►

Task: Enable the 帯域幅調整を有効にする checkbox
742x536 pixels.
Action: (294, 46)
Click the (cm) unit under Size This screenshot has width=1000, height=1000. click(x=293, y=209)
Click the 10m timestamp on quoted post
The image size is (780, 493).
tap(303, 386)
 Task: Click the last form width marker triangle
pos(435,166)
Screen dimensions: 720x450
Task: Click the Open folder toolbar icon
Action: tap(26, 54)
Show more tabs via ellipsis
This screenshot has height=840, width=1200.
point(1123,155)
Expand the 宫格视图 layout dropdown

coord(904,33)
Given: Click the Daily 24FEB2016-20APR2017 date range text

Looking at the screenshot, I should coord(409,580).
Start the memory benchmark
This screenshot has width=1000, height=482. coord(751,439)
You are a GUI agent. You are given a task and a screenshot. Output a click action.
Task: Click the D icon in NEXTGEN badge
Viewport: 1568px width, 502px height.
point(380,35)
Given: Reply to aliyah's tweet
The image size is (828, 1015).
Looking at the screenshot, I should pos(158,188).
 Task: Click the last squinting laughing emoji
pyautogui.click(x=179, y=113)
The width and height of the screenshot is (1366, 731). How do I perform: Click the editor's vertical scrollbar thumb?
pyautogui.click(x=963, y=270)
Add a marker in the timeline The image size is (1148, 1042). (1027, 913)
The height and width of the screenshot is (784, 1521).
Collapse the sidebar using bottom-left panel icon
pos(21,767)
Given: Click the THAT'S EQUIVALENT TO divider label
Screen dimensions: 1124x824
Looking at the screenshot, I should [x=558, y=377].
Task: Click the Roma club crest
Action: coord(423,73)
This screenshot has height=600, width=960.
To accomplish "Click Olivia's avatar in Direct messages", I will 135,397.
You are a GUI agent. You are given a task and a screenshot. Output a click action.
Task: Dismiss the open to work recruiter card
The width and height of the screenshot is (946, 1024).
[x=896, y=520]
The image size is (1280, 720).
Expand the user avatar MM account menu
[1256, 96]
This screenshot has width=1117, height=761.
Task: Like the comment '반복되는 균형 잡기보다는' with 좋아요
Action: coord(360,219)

◄

## PROMPT
Give the full listing above again, exactly as it was presented.

## PROBLEM SOLUTION
Task: Enable the 帯域幅調整を有効にする checkbox
742x536 pixels.
Action: (294, 46)
Click the (cm) unit under Size This screenshot has width=1000, height=1000. click(x=293, y=209)
Click the 10m timestamp on quoted post
The image size is (780, 493).
tap(303, 386)
 Task: Click the last form width marker triangle
pos(435,166)
Screen dimensions: 720x450
Task: Click the Open folder toolbar icon
Action: tap(26, 54)
Show more tabs via ellipsis
This screenshot has height=840, width=1200.
point(1123,155)
Expand the 宫格视图 layout dropdown

coord(904,33)
Given: Click the Daily 24FEB2016-20APR2017 date range text

Looking at the screenshot, I should coord(409,580).
Start the memory benchmark
This screenshot has width=1000, height=482. coord(751,439)
You are a GUI agent. You are given a task and a screenshot. Output a click action.
Task: Click the D icon in NEXTGEN badge
Viewport: 1568px width, 502px height.
point(380,35)
Given: Reply to aliyah's tweet
The image size is (828, 1015).
Looking at the screenshot, I should pos(158,188).
 Task: Click the last squinting laughing emoji
pyautogui.click(x=179, y=113)
The width and height of the screenshot is (1366, 731). How do I perform: Click the editor's vertical scrollbar thumb?
pyautogui.click(x=963, y=270)
Add a marker in the timeline The image size is (1148, 1042). (1027, 913)
The height and width of the screenshot is (784, 1521).
Collapse the sidebar using bottom-left panel icon
pos(21,767)
Given: Click the THAT'S EQUIVALENT TO divider label
Screen dimensions: 1124x824
Looking at the screenshot, I should [x=558, y=377].
Task: Click the Roma club crest
Action: coord(423,73)
This screenshot has height=600, width=960.
To accomplish "Click Olivia's avatar in Direct messages", I will 135,397.
You are a GUI agent. You are given a task and a screenshot. Output a click action.
Task: Dismiss the open to work recruiter card
The width and height of the screenshot is (946, 1024).
[x=896, y=520]
The image size is (1280, 720).
Expand the user avatar MM account menu
[1256, 96]
This screenshot has width=1117, height=761.
Task: Like the comment '반복되는 균형 잡기보다는' with 좋아요
Action: coord(360,219)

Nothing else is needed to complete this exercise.